Andrew has always been the imp perverse of the royal household, placing whoopee cushions around "Buck House" and once, the story has it, sprinkling itching powder in his mother's bed. The "Randy Andy" of the tabloids cavorted with beauty queens, topless lovelies and such unsuitable consorts as ( Koo Stark, the American soft-porn star. Beneath all the headlines, however, was a boyish loner who sometimes seemed a little lost. After three months of hard combat in the Falklands war in 1982, the young prince spoke movingly of the fear he felt while crouching on the wet carrier deck as missiles screamed overhead. An amateur photographer, Andrew once described the theme of his work as "loneliness."

What he really needed, many friends thought, was a good common-sense girl. Enter Fergie. Though a commoner, the bouncy, Rubenesque young lady hails from the thoroughbred set so close to the court that it seems like almost part of the family. Like many of her class, the duchess went from a fashionable boarding school to secretarial and cooking schools where most of the skills taught are social. But unlike the shy and sheltered Diana, Fergie has seen something of the world, including liaisons with a self-described "ski bum" and a playboy motor-racing consultant 22 years her senior. Still, as last week's TV coverage displayed, she has genuine poise and a bubbly, pleased-to- meet-you good nature that will serve her well in her role in Windsor Inc. ("We're not a family," King George VI once remarked, "we're a firm.")

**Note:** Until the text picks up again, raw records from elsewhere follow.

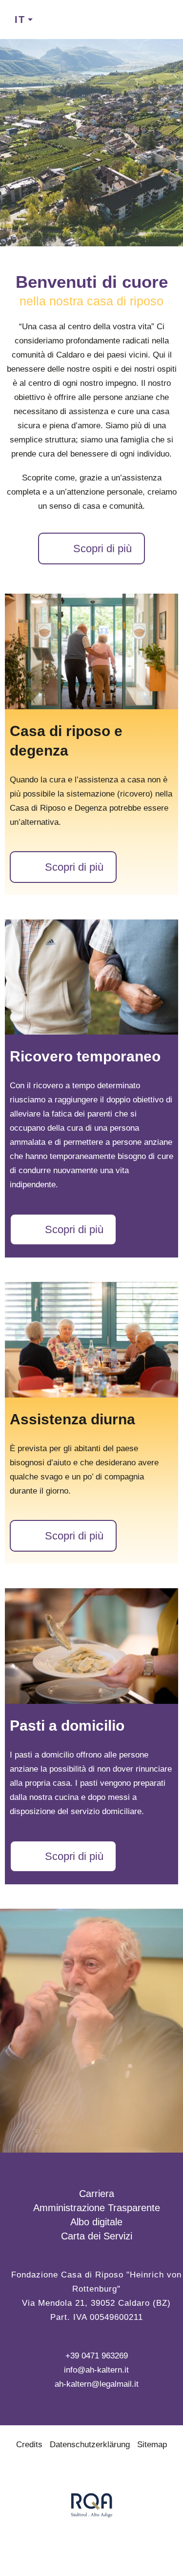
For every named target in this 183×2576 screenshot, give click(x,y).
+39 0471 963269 (96, 2355)
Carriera (96, 2193)
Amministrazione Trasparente (96, 2207)
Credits (29, 2444)
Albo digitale (96, 2222)
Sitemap (152, 2444)
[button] (22, 142)
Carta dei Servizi (96, 2236)
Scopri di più (102, 548)
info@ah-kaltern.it (96, 2370)
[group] (91, 651)
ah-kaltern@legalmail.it (97, 2384)
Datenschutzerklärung (90, 2444)
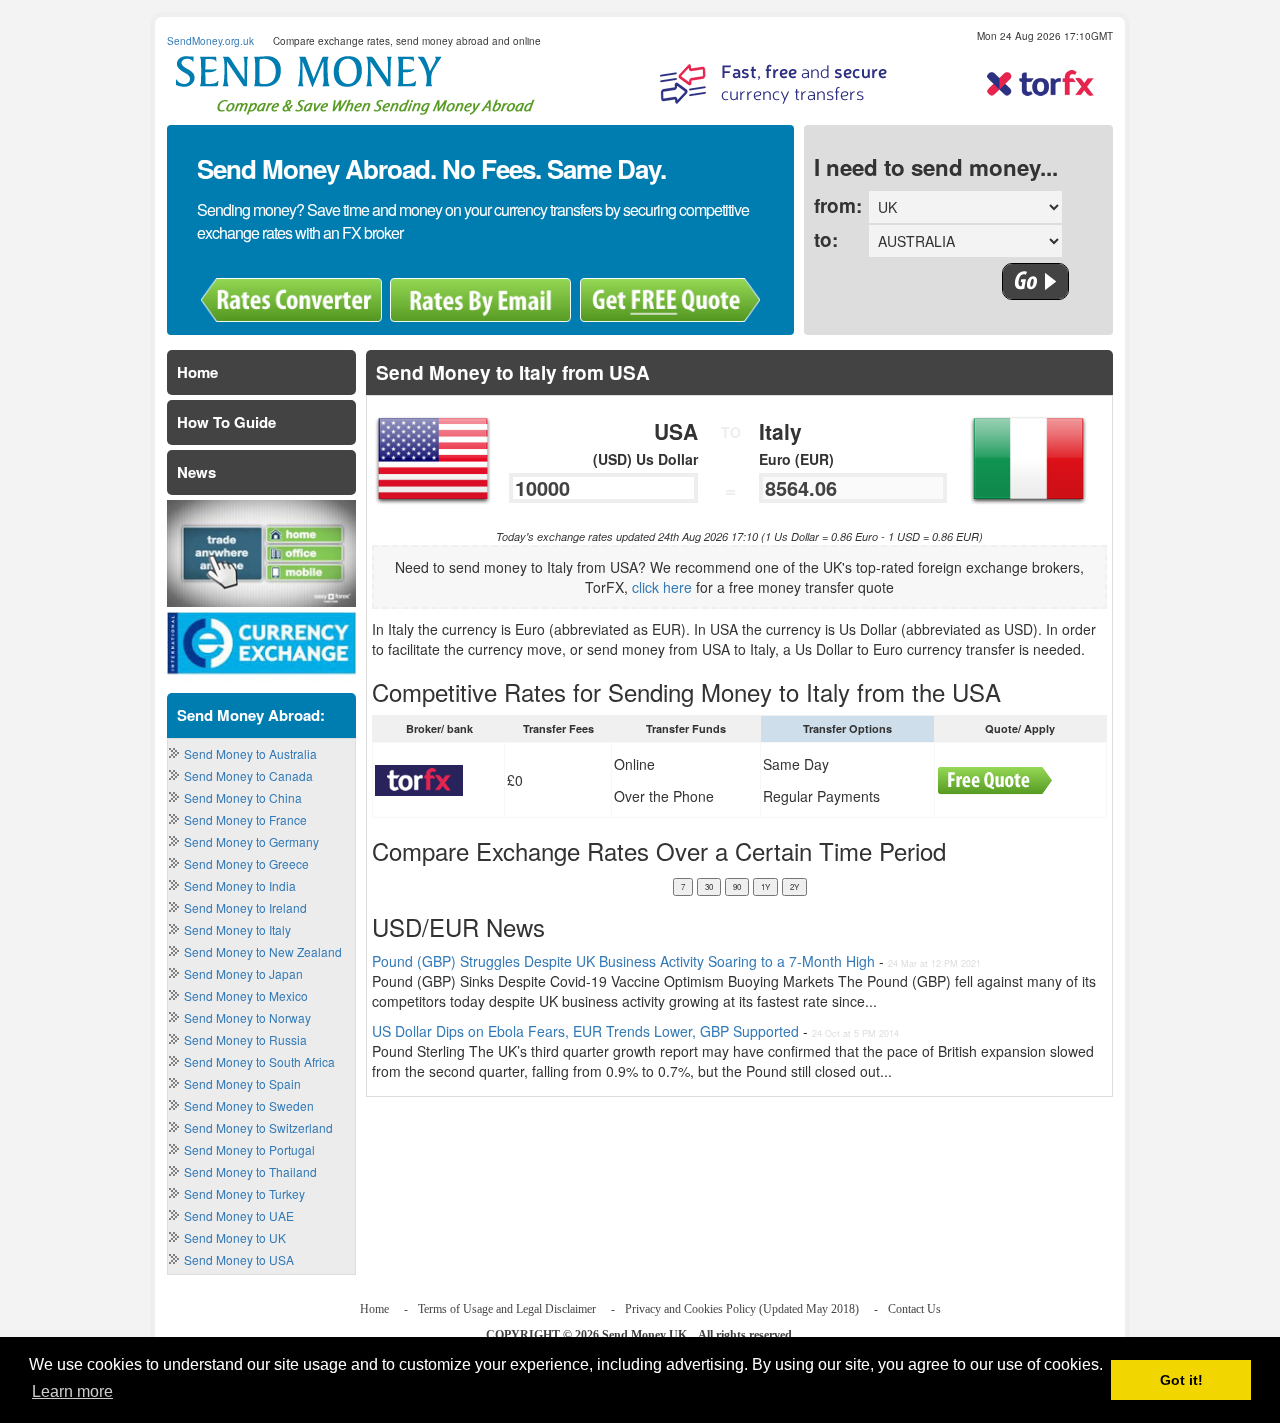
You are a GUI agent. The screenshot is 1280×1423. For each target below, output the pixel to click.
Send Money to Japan (243, 973)
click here (662, 587)
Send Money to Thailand (250, 1171)
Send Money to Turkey (244, 1193)
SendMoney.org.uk (210, 41)
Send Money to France (245, 819)
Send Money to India (240, 885)
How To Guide (226, 422)
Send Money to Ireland (245, 907)
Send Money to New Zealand (263, 951)
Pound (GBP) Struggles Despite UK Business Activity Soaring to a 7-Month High (625, 961)
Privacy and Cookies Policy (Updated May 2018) (742, 1309)
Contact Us (914, 1309)
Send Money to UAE (239, 1215)
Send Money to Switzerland (258, 1127)
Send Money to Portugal (249, 1149)
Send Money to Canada (248, 775)
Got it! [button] (1181, 1380)
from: (838, 205)
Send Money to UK (235, 1237)
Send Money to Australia (250, 753)
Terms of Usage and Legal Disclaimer (507, 1309)
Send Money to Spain (242, 1083)
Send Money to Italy (237, 929)
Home (197, 372)
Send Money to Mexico (246, 995)
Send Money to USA (239, 1259)
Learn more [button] (72, 1391)
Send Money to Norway (247, 1017)
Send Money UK (644, 1335)
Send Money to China (243, 797)
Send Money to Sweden (249, 1105)
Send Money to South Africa (259, 1061)
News (196, 472)
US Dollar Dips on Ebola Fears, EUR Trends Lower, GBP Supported (585, 1031)
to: (826, 239)
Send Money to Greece (246, 863)
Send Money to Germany (251, 841)
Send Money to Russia (245, 1039)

Indeed, in its new junior partner, the multinational firm has once again revealed its skill at recruiting fresh female talent. The blushing Lady Diana of five years ago is now a global symbol of glamour. The new Duchess of York is a perfect counter-Diana, a feisty young lady sure of her own resources. After enduring months of barbs in the press for her jerry-built wardrobe and ample hips, she silenced critics with a wedding dress that was properly grand and frankly flattering to her figure.

Soon enough, her public mettle will be tried anew. When the honeymooners return from a five-day cruise through the Azores, including an overnight stay near the island of Pico, they will eventually move into Buckingham Palace. Within a few months, Andrew is scheduled to start teaching courses in helicopter warfare to navy personnel. Sarah hopes to continue working at a graphic-arts firm, where she is just completing a coffee-table book on the Houses of Parliament. But both may have to give more time to the family business.

That is a job that still inspires resentment as well as reverie. PARASITE MARRIES SCROUNGER, shouted a 1 1/2inch headline in the Socialist Worker. Even the august Times lamented on its front page "an unavoidable flavor of ; schmaltz." When the special day arrived, however, such complaints seemed beside the point. As the sun broke through the clouds on cue, and as the air was silvered with tintinnabulation, it seemed more fitting to recall the lovely raptures of Edmund Spenser in his own Epithalamion, or wedding song, written in the age of another Queen Elizabeth:

Let no lamenting cries, nor doleful tears,

Be heard all night within nor yet without.

Ne let false whispers, breeding hidden fears,

Break gentle sleep, with misconceived doubt.

He might have added:

Let all bells peal

In honor of one fantasy that's real.